Refusant de subir d’avantage de souffrances, la Belle se suicida sur le lit du diable. Les torrents de ses larmes et du sang de ses poignets se mêlèrent en un fleuve tourmenté, le Styx, tournant neuf fois autour des Enfers et séparant chaque domaine de ses flots vermeils.

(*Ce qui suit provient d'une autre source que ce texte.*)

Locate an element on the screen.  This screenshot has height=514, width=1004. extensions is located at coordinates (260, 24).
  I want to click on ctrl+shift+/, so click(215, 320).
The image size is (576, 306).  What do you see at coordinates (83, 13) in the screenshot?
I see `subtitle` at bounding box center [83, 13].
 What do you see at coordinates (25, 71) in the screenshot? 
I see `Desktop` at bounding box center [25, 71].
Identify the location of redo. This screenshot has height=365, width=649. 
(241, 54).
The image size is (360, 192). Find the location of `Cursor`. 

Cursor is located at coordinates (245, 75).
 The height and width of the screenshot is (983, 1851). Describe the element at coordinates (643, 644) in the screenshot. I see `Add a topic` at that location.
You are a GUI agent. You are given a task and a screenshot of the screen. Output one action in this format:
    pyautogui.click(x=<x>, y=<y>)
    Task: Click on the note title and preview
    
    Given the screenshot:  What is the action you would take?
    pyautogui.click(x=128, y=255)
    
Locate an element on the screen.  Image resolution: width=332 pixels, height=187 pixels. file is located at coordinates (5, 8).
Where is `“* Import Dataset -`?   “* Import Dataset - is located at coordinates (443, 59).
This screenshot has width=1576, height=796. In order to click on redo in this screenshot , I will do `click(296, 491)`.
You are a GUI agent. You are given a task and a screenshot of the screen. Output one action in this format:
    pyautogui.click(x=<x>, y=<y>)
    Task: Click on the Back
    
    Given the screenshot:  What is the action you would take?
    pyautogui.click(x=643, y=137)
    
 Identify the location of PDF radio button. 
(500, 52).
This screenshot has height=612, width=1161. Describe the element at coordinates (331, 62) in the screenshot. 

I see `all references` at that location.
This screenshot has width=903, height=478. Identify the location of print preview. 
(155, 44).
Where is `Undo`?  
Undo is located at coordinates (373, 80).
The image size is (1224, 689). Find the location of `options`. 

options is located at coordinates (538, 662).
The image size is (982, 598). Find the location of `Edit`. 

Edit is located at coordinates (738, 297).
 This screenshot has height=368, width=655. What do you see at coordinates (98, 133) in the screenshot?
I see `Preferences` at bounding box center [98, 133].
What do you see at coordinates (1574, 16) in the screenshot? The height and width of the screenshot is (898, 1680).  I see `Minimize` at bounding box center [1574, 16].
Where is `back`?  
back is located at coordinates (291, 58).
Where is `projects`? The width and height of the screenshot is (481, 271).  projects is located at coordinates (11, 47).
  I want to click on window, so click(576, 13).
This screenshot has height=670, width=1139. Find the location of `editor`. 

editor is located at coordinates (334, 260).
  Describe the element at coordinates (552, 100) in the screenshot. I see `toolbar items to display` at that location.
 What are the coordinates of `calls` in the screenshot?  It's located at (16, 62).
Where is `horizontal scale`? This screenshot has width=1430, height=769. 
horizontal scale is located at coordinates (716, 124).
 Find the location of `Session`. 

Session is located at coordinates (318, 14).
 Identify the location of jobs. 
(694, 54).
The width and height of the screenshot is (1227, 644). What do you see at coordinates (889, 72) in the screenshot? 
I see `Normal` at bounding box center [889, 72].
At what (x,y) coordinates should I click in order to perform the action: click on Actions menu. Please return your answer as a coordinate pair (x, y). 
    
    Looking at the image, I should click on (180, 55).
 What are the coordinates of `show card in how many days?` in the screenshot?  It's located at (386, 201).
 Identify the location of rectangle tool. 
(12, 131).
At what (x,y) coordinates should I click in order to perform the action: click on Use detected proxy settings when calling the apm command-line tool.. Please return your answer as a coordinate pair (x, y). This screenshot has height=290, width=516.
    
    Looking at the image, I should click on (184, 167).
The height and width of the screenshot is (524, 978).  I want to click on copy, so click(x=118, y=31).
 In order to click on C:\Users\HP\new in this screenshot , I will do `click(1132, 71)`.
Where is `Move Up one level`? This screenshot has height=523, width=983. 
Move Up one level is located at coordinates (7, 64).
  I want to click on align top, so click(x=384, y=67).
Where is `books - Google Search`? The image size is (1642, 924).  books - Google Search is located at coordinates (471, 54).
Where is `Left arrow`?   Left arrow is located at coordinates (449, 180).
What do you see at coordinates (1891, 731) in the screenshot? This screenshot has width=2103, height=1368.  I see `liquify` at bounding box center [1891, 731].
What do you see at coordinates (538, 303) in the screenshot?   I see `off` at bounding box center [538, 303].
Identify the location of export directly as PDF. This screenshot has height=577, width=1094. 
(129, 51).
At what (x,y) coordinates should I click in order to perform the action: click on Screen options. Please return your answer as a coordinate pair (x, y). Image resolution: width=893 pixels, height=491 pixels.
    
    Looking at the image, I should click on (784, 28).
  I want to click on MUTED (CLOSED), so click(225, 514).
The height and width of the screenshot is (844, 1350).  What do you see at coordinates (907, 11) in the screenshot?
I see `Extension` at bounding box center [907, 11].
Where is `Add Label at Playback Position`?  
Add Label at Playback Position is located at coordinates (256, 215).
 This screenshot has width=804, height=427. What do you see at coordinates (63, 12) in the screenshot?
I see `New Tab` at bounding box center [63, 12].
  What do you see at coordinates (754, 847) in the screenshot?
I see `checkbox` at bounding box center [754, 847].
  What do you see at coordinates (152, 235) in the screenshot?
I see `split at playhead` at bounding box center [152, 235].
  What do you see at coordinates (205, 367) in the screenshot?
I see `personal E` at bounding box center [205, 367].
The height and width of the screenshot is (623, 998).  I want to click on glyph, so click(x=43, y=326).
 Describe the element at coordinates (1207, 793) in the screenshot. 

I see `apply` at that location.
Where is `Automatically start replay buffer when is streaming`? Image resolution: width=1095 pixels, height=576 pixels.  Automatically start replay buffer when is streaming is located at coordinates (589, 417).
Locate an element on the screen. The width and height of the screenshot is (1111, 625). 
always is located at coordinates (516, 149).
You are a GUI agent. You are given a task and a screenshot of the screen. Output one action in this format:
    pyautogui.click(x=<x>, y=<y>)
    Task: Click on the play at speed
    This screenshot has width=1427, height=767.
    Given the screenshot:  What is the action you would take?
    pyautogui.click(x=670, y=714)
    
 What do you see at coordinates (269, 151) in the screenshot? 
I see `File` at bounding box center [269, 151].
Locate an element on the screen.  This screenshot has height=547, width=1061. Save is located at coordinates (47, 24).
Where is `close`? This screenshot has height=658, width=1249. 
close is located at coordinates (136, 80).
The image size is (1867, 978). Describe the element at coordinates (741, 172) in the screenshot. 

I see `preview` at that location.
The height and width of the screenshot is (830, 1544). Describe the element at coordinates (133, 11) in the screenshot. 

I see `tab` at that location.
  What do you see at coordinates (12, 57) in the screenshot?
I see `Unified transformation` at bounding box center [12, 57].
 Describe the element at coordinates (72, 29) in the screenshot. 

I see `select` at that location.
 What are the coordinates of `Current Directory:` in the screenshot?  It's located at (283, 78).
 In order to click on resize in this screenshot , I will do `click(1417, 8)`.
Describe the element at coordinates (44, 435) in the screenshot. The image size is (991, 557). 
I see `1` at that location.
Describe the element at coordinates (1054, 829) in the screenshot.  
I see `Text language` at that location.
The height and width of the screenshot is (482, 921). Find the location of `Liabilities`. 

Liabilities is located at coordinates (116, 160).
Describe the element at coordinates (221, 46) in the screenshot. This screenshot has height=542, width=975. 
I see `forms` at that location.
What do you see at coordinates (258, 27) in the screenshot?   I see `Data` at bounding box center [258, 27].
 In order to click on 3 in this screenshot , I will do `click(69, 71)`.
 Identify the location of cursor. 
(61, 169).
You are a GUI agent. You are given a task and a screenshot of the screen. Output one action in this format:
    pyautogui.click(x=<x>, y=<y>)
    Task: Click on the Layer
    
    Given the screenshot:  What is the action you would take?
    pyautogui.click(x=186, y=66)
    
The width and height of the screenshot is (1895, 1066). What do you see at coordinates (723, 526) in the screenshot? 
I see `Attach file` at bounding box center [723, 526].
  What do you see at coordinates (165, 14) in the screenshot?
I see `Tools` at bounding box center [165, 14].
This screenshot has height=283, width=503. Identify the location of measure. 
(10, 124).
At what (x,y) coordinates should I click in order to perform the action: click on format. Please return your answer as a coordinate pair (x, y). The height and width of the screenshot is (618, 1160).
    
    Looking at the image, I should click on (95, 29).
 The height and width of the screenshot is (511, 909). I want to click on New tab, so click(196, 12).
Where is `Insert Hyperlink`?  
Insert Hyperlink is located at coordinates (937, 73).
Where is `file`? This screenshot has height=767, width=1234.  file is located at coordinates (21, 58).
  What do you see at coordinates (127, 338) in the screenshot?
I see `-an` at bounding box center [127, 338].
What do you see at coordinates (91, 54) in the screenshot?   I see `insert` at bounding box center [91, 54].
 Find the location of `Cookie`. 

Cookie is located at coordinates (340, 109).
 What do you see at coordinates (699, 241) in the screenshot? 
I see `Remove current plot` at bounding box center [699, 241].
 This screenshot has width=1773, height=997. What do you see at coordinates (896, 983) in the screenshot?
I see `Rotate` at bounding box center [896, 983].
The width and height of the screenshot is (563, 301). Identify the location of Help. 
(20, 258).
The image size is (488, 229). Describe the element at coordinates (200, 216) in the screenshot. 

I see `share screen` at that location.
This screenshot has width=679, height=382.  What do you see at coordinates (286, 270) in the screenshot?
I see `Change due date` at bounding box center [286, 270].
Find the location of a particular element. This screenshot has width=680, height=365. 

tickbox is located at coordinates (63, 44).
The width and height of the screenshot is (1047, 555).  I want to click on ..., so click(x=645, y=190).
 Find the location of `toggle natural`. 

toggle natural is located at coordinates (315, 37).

Désormais isolé du monde et rongé par la haine, Asmodée comprit qu’il ne pourrait sortir des Enfers sans risquer d’être éradiqué. Il décida alors d’attendre patiemment son heure, envoyant ses serviteurs parmi les mortels afin d’acquérir toujours plus d’âmes. Ainsi, il élèverait une armée capable de dominer le monde sans partage, prenant ainsi sa revanche sur les dieux.
L'Eternel Devoir
En Gisombre, dans son palais glacé, la déesse de la mort guide le flot ininterrompu des âmes mortelles. L'attention de Reine Corneille ne se relâche jamais. De son œil noir, elle transperce les âmes et découvre leurs secrets.
Nombreux sont ses ennemis. Nombreux sont ceux qui veulent duper la Mort.
Les dieux ont quitté le monde. Imperturbable, elle accomplit son devoir. Depuis des siècles et pour l'éternité.